An April Kaiser Family Foundation poll found that roughly one in three people who hadn’t been vaccinated reported concerns that they might have to pay for a vaccine.

Astra Zeneca COVID-19 Coronavirus Vaccine
REUTERS/Dado Ruvic/Illustration
When I was notified that my preschooler may have been exposed to COVID-19, the very first thing I did was arrange for him to get tested. After all, public health officials pleaded with Americans to control the contagion by getting tested. The U.S. Congress even passed a law to make testing “free” to individuals with health insurance.

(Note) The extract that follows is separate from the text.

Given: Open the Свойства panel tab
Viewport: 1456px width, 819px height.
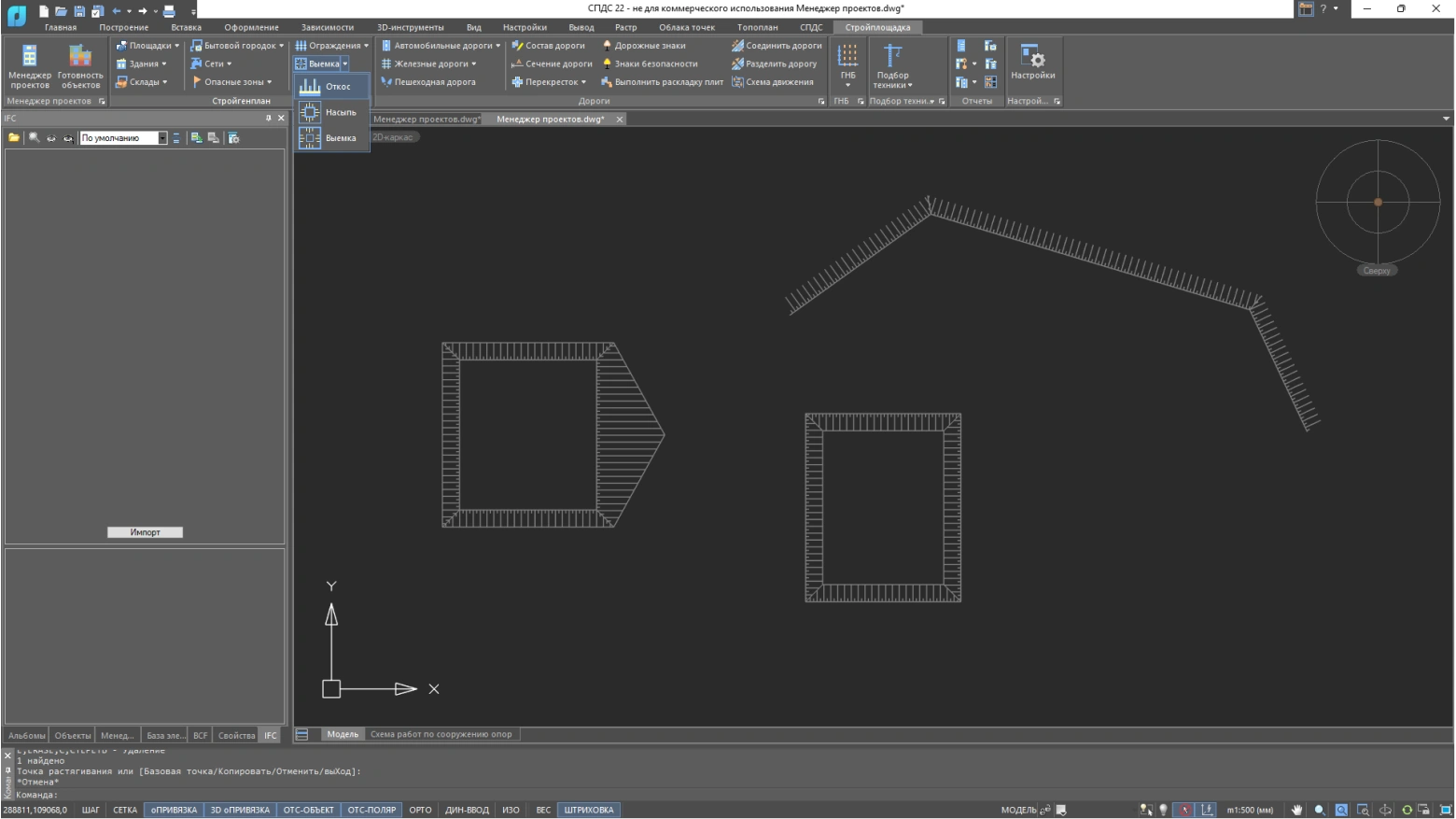Looking at the screenshot, I should (x=236, y=735).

Instead, I spent three months, and made more phone calls than I can count, trying to determine why my health insurer — a relatively comprehensive, employer-sponsored plan — did not fully pay for my son’s testing bill. The failure stemmed from a health care provider incorrectly billing for the testing, which was a problem the provider did not have good processes to fix and which my health insurer left me to resolve largely on my own.

For myself, a health policy researcher who typically works with survey data and spreadsheets — including a recent focus on challenges to COVID vaccination efforts — it was a visceral symbol not only of how the U.S. public health and health care systems stumbled when confronted with a devastating pandemic but also a reminder that Americans have concrete reasons to be skeptical of assurances that COVID-related health care won’t empty their wallets.

I had the resources to pay the testing bill up-front and spend hours talking with billing and insurance representatives for reimbursement, but for millions of Americans with low incomes or without health insurance, those barriers could shift the decision toward going without a test and just hoping for the best. Now, as the focus has shifted from testing to vaccination, that experience has caused me to worry many people could delay or go without a COVID vaccine due to similar concerns about cost.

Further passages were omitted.